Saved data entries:
[Start of section]

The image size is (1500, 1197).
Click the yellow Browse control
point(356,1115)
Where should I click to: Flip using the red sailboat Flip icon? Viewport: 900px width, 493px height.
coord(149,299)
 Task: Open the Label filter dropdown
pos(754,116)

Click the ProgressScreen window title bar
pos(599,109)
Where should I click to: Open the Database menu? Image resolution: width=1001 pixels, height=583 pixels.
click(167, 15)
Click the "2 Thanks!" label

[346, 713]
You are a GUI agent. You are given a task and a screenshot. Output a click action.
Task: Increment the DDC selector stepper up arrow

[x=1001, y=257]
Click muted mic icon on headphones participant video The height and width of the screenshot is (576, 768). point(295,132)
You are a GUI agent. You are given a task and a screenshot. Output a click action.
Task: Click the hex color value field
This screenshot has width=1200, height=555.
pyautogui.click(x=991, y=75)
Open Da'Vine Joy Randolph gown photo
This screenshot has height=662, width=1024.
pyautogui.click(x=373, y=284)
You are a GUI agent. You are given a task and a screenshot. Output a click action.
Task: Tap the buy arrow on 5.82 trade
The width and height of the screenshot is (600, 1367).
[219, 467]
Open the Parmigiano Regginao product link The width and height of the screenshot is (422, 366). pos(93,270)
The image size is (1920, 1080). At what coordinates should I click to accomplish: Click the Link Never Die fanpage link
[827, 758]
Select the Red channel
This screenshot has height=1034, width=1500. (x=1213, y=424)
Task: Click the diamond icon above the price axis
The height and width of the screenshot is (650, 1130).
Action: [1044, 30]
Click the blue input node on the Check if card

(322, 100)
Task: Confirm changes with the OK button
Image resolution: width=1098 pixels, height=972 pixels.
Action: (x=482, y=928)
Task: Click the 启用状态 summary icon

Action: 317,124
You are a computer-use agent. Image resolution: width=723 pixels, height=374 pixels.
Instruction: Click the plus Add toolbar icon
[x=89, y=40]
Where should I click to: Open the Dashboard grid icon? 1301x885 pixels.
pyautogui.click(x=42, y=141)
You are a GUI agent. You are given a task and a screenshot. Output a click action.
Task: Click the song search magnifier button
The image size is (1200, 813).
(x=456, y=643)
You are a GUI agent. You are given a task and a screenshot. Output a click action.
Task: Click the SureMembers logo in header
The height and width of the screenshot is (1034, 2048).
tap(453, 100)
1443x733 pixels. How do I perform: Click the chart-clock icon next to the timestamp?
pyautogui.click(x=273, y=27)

[End of section]

**REQUIRED ACTION**
Copy each line of the records above that carries the word "button".

**EXERCISE RESPONSE**
Task: Confirm changes with the OK button
Task: Click the song search magnifier button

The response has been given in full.